— 引用文 —
フォーマン・ヴィンヤーズ (Forman Vineyards)
世界一のブルゴーニュ系シャルドネを作るキスラー・ヴィンヤーズを0.5ゲーム差で追いかけている(と、私が思っている)ナパの生産者。ラベルの雰囲気もよく似ている。年産2,000ケースほどなので、探すのはキスラーより大変だけど、値段は5,000円以下で、まだ知名度は低いので買うなら今のうち……と思っていたのが20年前。今は、1万円近くて、大御所の仲間入り。(関連項目:キスラー・ヴィンヤーズ)

フォイル・カッター (Foil Cutter)
キャップシールを切る便利な小道具。「舌切りスズメ」の和鋏みたいな形をしていて、コキコキと2、3回、回すだけで簡単に切れる。便利だしキレいに切れるので、欧米のソムリエに愛好者が多い。日本のソムリエは、素人臭く見えるのを嫌ってか、ソムリエ・ナイフで十分と考えてか、誰も使わない。

フォクシー・フレイバー (foxy flavor)
アメリカ原産のヴィティス・ラブルスカ種の低価格ブドウで作る赤ワインに特有のファンタ・グレープの香り。「フォクシー」の言葉は、「ラブルスカ」が「狐」を意味し、また、狐や鹿が好んで食べることに由来する。アメリカの調査では、男性はこの匂いを嫌い、女性は好むという。アメリカで「フォクシー」は、カウボーイの扮装が似合うワイルドでセクシーな女性の形容詞。例えば、初代チャーリーズ・エンジェルのファラ・フォーセット・メジャーズ。格好よかったなぁ。(関連項目:ヴィティス・ラブルスカ)

— 提供記録 —
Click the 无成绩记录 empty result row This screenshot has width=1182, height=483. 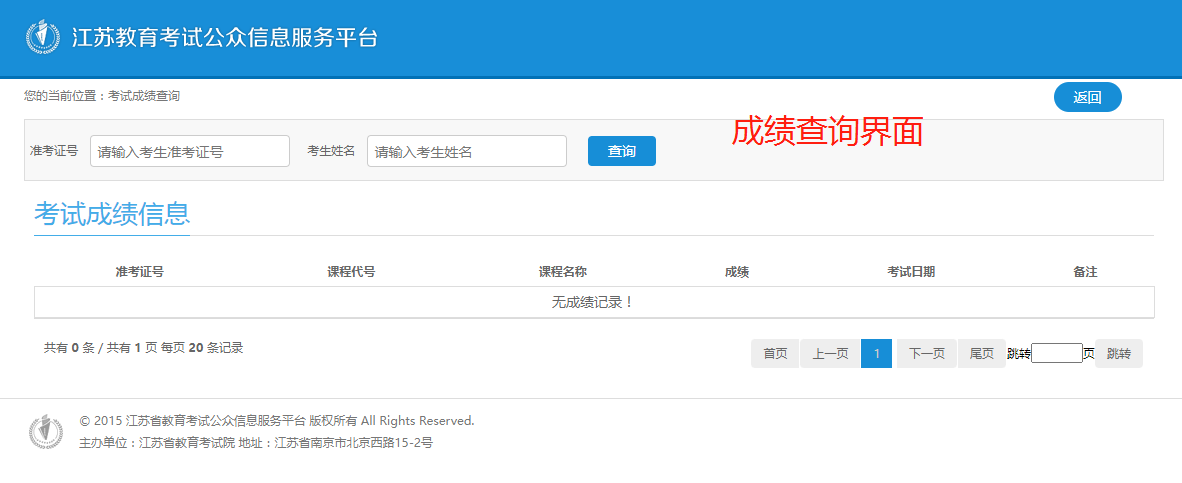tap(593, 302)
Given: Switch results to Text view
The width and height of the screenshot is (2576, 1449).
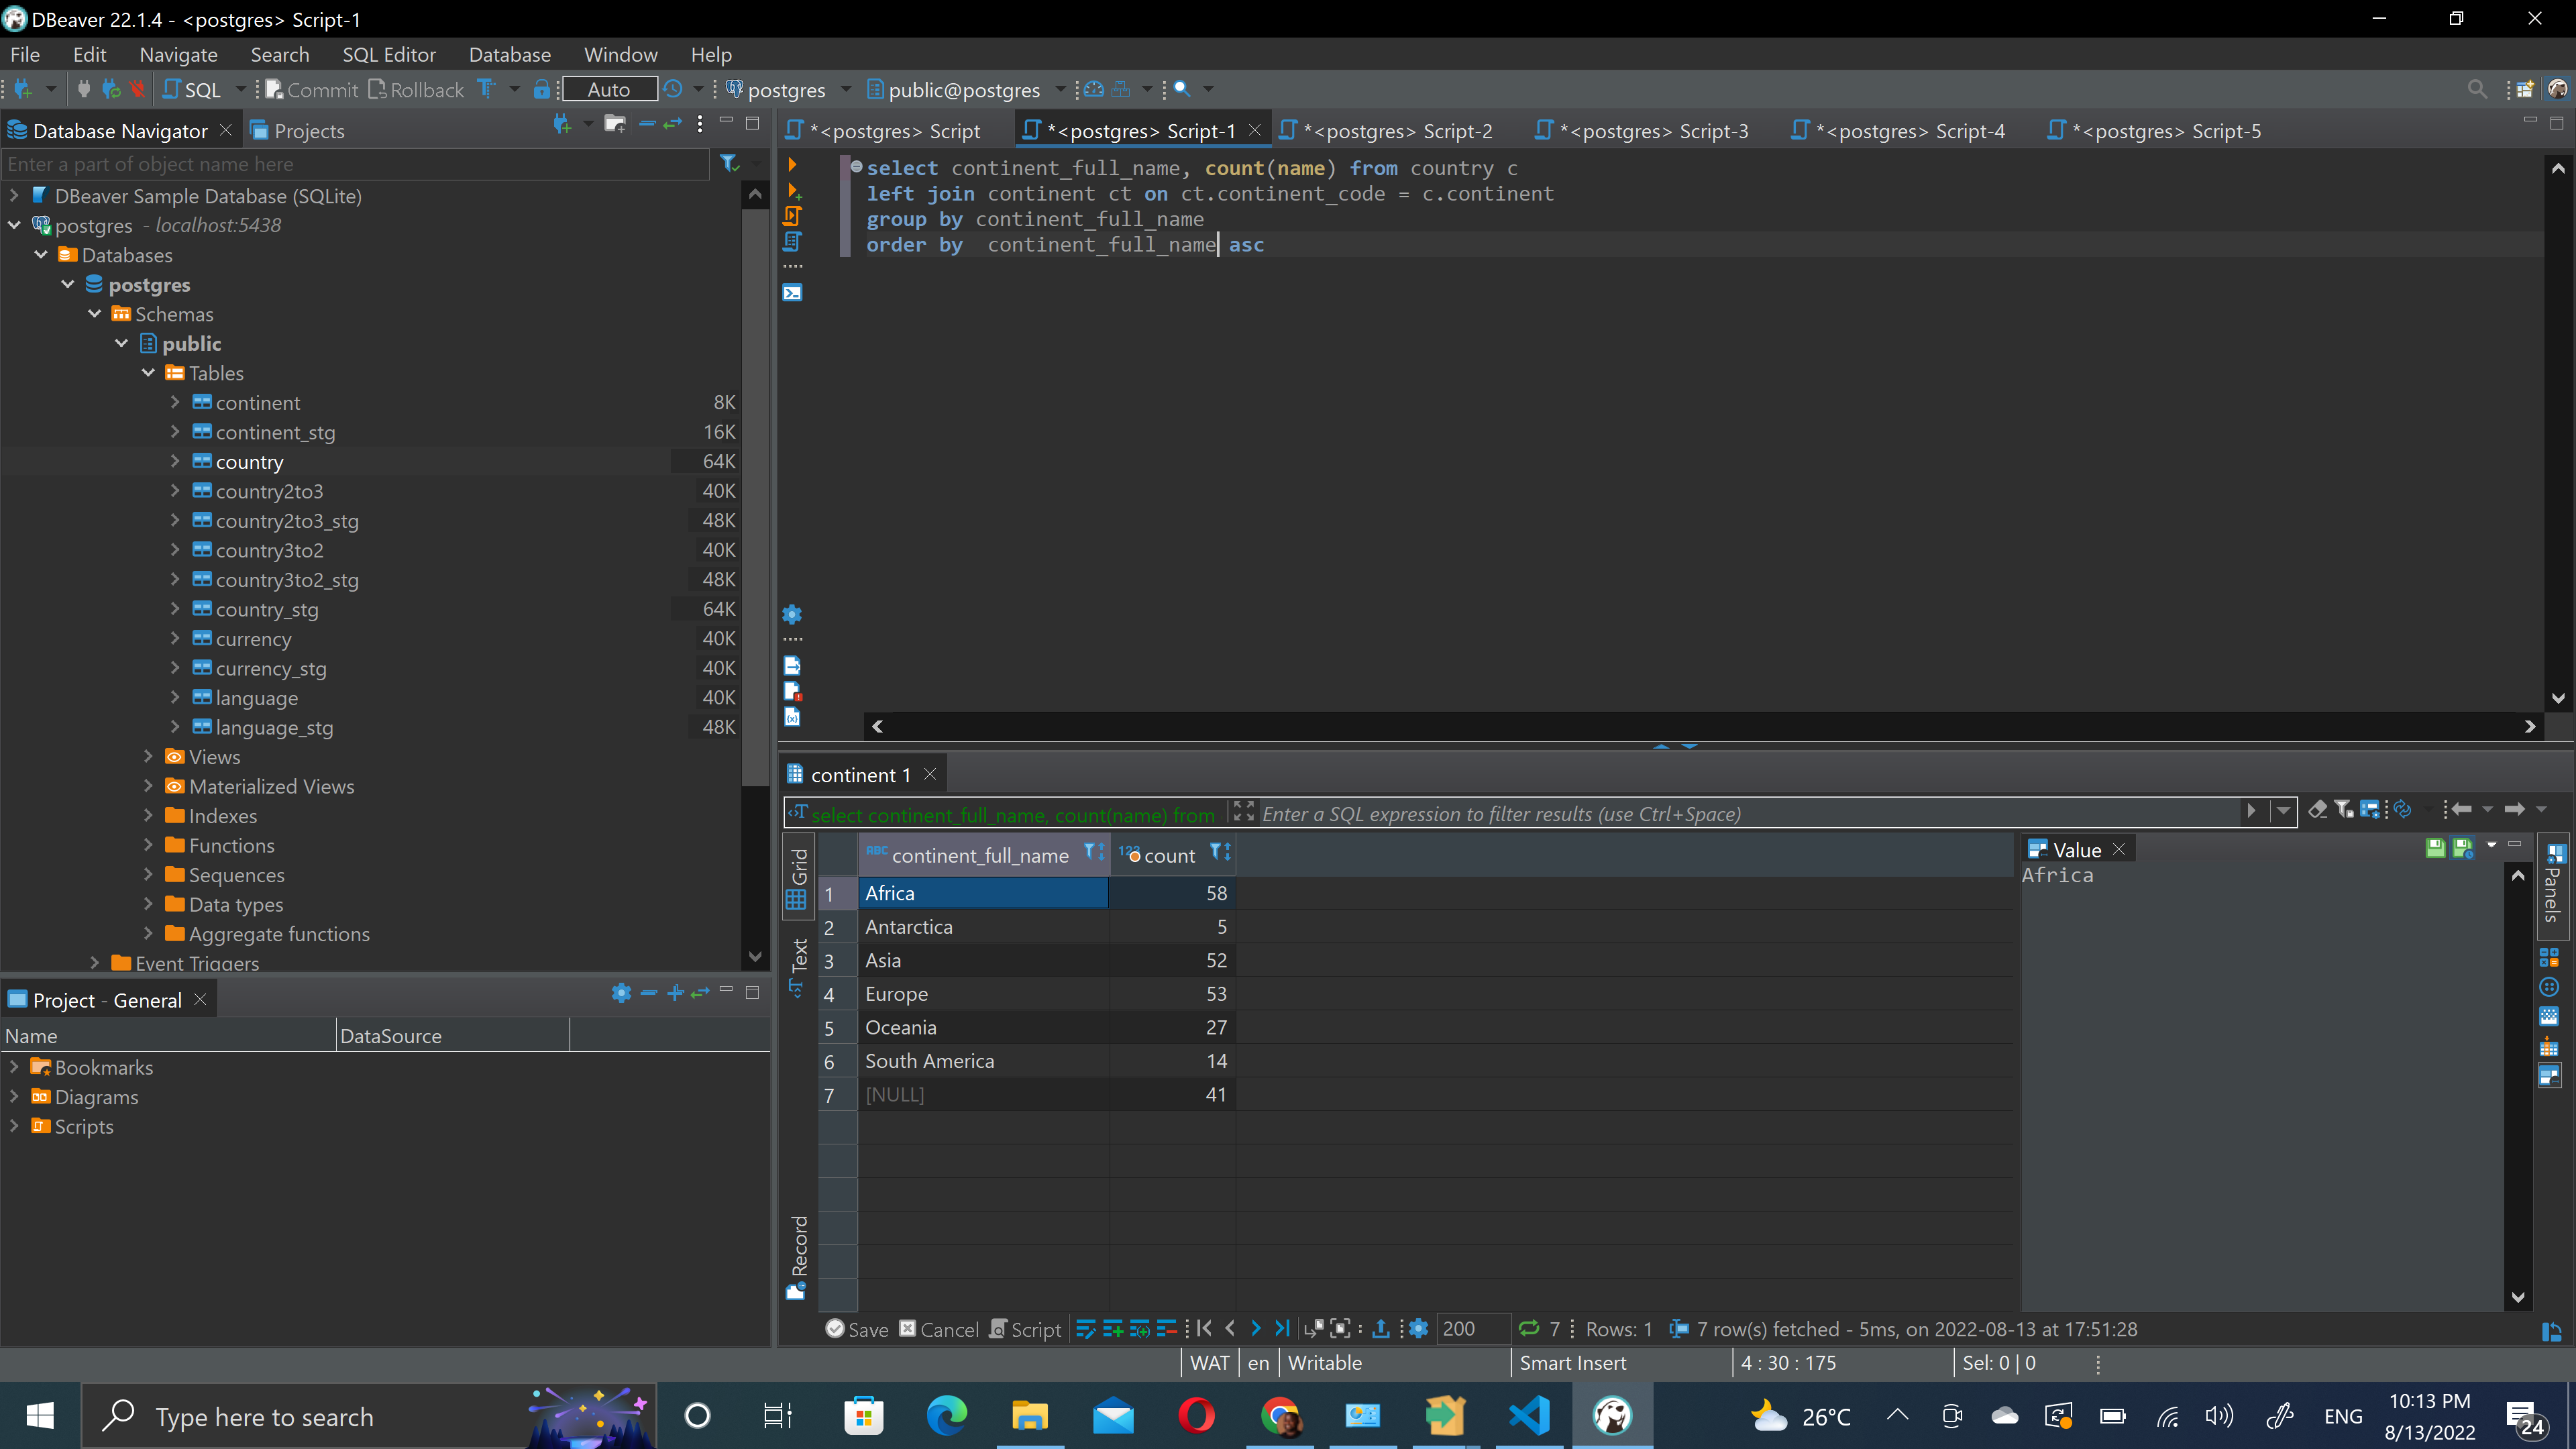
--
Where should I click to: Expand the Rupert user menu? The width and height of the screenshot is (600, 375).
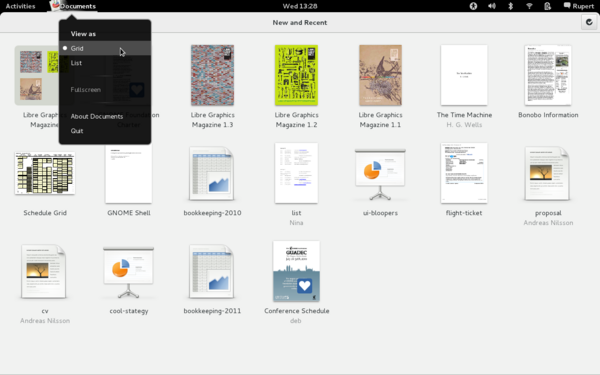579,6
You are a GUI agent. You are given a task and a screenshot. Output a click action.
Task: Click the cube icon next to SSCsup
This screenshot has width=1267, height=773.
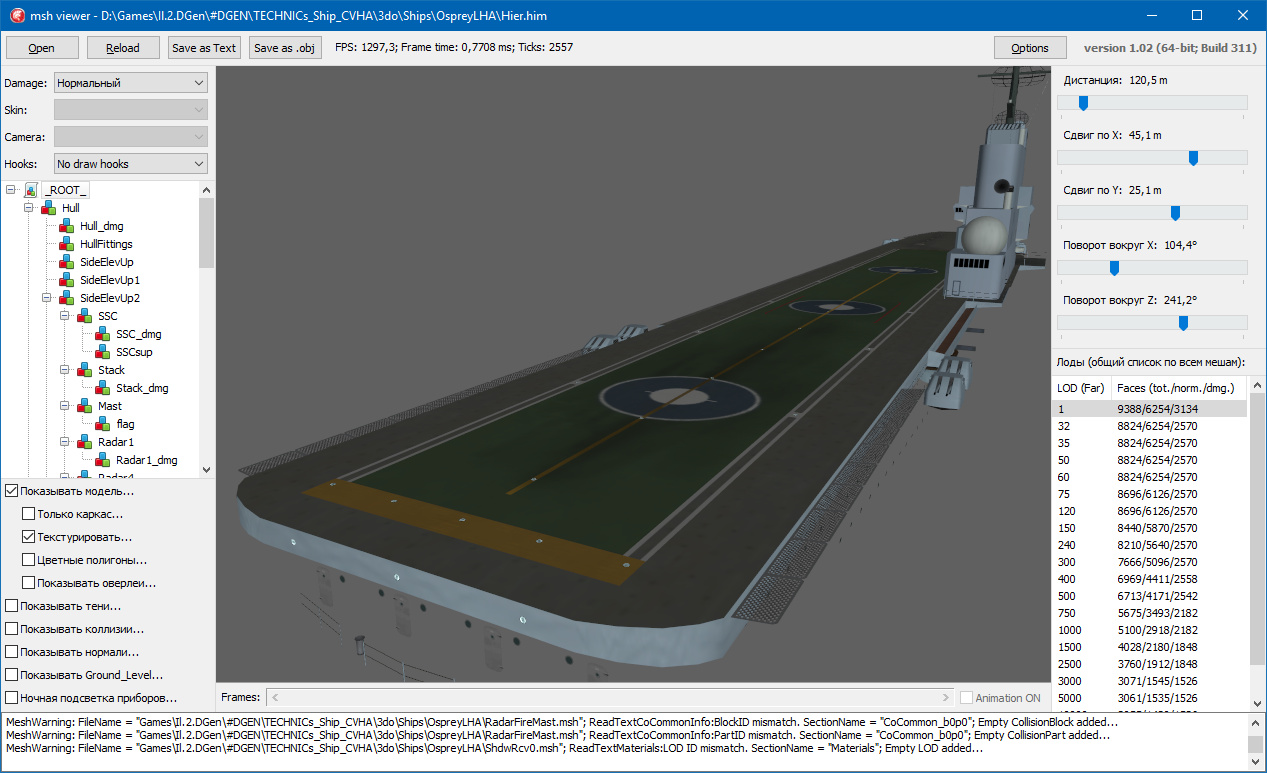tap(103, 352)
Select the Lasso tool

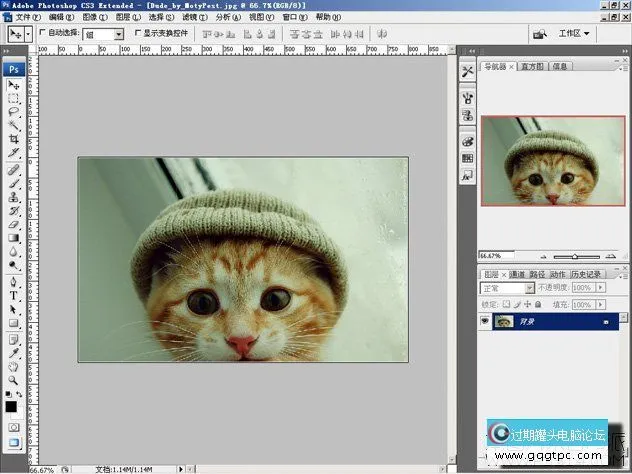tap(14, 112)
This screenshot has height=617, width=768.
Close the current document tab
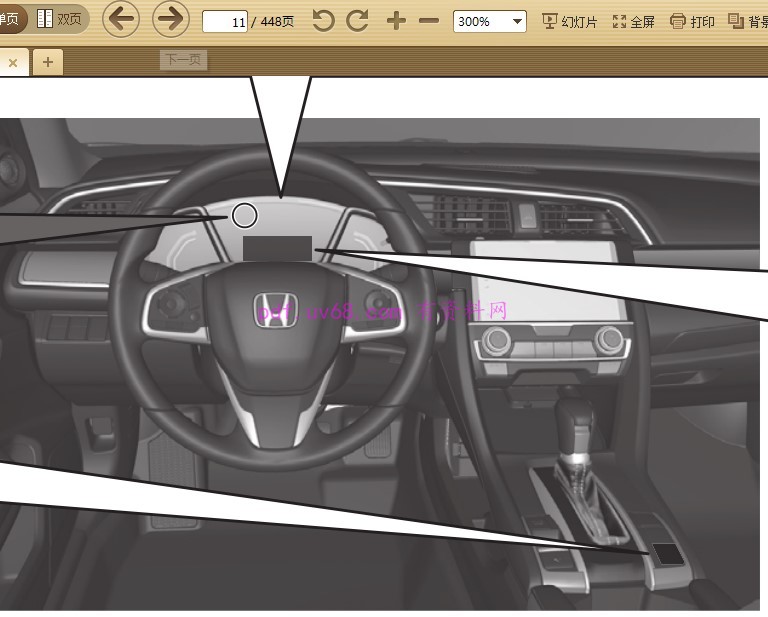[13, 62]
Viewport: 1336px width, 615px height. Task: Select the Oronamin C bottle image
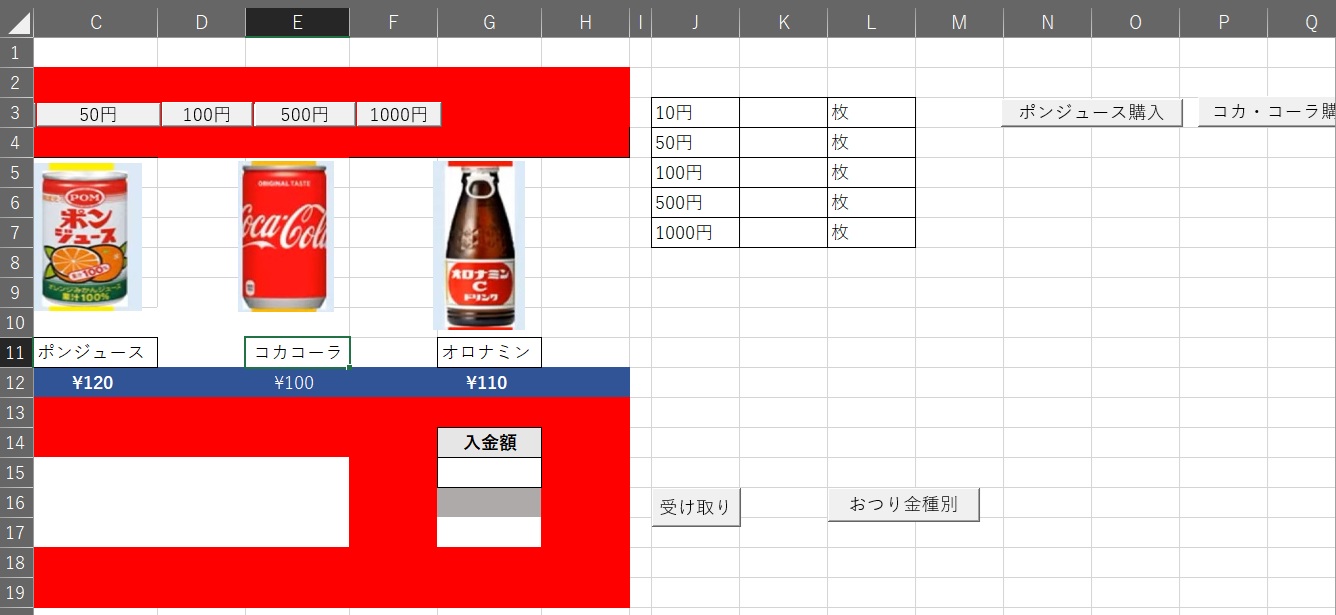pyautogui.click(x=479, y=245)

— 記述課題 —
1. ワイン用語の解説文によれば、フォーマン・ヴィンヤーズの年産はどれくらいか。
2. ワイン用語の解説文を、最後の文の後から再開して書き継ぐこと。

— 解答 —
1. 年産はおよそ2,000ケースである。

2.
ふくざつ(複雑)
「果実味」「凝縮感」とともに、プロがワインを誉めるときによく使う言葉。「味や香りが複雑」は高級ワインの条件だが、一歩間違うと、「雑味がある」とけなされる。(関連項目:果実味、凝縮感、雑味)

ふくしょう(副賞)
国内のソムリエ・コンクールに入賞すると、協賛業者からドッサりともらえる物。例えば、1996年度の第1回全日本最優秀ソムリエ・コンクールの優勝者には、ワイン・グラス、フランス語のレッスン1年分のほか、ワインが計200本以上贈られた。ワインの副賞は1社で1本とケチくさかったが、シャンパーニュは1ケースくれたりと大盤振る舞い。羨ましい。(関連項目:国内ソムリエ・コンクール)

ふじかわにさ(藤川二佐)
日本人ワイン愛好家の中で国際的に一番有名な人(二番目は麹谷宏さん)。藤川二佐は、リチャード・コンドンの小説『ワインは死の香り』に登場する自衛官。英国海軍空母の元艦長がボルドーで強奪した2万ケースの高級ワインを200万ポンドで買い取った上、結局、その200万ポンドも元館長から巧妙に巻き上げる。原題の『Arigato』は、大儲けした藤川二佐の気持ち。不思議なのは、原語の「Fujikawa」を日本語訳では「富士川」じゃなくて「藤川」の漢字をあてたところ。なぜだろう?(関連項目:「アリガト」)

ふしぎなディスプレイ(不思議なディスプレイ)
昔、サンフランシスコのワイン・ショップで見た不思議なディスプレイ。葡萄のツルに似せた針金で大き陶器の水差しを天井から吊ってある。45度に傾けた水差しから赤ワインが下の桶にジャバジャバ注がれている。空中の水差しは、針金としか接してないのに、ワインが無限に溢れ出る。店員さんに、「超常現象」の謎を聞くと、「下の桶に小型ポンプが仕込んであり、透明のチューブでワインを水差しへ送っている。チューブは放物線状に落下する赤ワインの流れと重なって、見えないんだ」。なるほど頭がイイ。

ふじたつぐはる(藤田嗣治)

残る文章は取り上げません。